There are a couple of major reasons to like the under. First off, the Cowboys won the division, which means they get a lovely first-place schedule and do not acquire a first-round caliber player as the rest of the division did (some more than once). Second, there is the Dak Prescott dilemma (I DO NOT HATE DAK). Dak’s rookie season was tremendous, and he had the benefit of a virtually impenetrable offensive line. Tyron Smith has not been quite his dominant self the last two seasons while battling through some injuries, and La’el Collins allowed 46 pressures at right tackle (only Sam Tevi allowed more). Prescott’s pocket presence hasn’t done him any favors, either. We’ve attributed league-high 15 sacks to Prescott. When the ball does come out, accuracy is still an issue; the most consistent measures of accuracy are avoiding uncatchable throws (ranked 27th) and making accurate throws to open (more than a step of separation) receivers (ranked 31st of 35). Prescott ranked 18th in grade from a clean pocket, eclipsing nine wins with middle of the pack quarterback play is no easy feat.

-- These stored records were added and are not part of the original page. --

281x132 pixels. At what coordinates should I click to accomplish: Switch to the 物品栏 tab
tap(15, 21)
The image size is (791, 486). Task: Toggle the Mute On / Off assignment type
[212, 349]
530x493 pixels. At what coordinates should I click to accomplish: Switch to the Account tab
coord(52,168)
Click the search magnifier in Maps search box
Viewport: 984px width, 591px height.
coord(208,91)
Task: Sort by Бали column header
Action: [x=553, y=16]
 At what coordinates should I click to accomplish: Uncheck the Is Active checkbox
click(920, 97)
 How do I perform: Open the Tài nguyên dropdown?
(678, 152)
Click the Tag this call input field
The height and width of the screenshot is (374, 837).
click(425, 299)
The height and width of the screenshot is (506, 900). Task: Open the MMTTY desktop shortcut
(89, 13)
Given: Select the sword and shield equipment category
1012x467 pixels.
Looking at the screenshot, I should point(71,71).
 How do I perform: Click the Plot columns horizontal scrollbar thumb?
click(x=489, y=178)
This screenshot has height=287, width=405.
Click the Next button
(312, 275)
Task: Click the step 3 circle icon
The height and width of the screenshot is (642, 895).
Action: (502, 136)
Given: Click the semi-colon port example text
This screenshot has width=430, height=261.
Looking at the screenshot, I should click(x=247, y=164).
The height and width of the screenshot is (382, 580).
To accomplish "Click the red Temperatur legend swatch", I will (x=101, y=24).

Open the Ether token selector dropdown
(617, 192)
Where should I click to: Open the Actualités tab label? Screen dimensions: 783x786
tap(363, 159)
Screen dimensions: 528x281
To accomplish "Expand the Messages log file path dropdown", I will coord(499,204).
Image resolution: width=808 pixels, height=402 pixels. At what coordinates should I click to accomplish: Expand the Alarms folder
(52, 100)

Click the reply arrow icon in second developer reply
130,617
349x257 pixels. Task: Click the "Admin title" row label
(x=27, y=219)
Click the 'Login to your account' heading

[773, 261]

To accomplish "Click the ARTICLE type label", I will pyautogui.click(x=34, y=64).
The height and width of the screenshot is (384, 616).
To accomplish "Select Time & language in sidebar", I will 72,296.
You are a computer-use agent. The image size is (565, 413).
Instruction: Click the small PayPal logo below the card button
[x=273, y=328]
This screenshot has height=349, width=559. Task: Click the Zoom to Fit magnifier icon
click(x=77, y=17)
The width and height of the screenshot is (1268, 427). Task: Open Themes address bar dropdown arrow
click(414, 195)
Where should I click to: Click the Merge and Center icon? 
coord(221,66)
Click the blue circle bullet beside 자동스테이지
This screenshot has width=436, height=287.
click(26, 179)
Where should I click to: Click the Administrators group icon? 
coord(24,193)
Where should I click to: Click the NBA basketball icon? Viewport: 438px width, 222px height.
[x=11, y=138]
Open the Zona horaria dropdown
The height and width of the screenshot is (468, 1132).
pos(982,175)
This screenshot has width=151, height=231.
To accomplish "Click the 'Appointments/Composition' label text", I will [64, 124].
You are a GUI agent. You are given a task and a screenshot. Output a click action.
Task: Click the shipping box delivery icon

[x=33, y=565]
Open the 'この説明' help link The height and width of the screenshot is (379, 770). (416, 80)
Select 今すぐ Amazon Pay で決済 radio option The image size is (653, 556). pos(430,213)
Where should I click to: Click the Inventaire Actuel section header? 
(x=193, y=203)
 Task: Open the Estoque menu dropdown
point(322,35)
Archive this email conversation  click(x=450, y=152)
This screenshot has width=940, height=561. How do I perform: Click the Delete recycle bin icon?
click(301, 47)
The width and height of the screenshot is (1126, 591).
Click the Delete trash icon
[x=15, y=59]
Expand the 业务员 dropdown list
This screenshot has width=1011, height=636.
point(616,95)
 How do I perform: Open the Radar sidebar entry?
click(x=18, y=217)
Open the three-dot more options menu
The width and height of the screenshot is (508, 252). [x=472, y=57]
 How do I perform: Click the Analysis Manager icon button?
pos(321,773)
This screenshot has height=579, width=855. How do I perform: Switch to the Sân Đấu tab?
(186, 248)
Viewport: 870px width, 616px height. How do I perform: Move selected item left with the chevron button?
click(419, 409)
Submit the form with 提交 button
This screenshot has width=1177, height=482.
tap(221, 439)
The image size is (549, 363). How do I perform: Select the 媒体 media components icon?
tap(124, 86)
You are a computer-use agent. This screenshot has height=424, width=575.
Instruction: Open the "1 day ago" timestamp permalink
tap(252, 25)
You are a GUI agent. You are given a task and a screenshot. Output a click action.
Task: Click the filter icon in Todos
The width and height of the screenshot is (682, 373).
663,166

This brings me to the ancillary reasons. The Cowboys won 10 games last season thanks to some timely play in the red zone, ranking fifth in EPA per play allowed on third downs in the red zone. Banking on a repeat of something like that is just not so easy. The coverage unit is certainly strong, but you simply cannot be very certain in coverage remaining strong. Last and definitely least is the influx of talent to division rivals. While the Giants will need more than a three-series sample for their new quarterback, they did well to acquire talent throughout the draft while the Redskins stole the better quarterback at pick 15 and the Eagles sured up their offensive line while adding a playmaker for Carson Wentz in J.J. Arcega-Whiteside. The Cowboys could be just as good as they were last year and max out at 8-8.
Counterpoint (EE): I drew the short straw here, but like every situation, there are some reasons to consider on the other side of the bet. For example, while Dallas won their division a season ago, it’s not like they have the hardest schedule in the world (17th in PFFELO). Additionally, while they focus in many ways on the wrong things (running, e.g.) and the player at the league’s most important position is an average player, at best, the Cowboys have some substantial talent throughout their roster. Byron Jones, Demarcus Lawrence, Leighton Vander Esch and Jaylon Smith are all top-six players at their position in terms of WAR, while their offensive line still boasts substantial talent both on the interior and at tackle in Tyron Smith.
If the Cowboys’ defense doesn’t regress and Prescott is given the great infrastructure he enjoyed in 2016, the Cowboys can emerge again as a threat in the NFC East. Much of this bet is an implicit buying in on Washington and/or New York to play better than their market (6.5 and 6, respectively) suggests, but it’s also backing the Philadelphia Eagles as they try to reclaim their spot atop the NFC East. With two rookie quarterbacks likely seeing time in the nation’s capital and the Big Apple, signal-caller inexperience in the division could spot the Cowboys enough wins to make this under more difficult, but I’m with George – fade the noise of last year’s NFC East.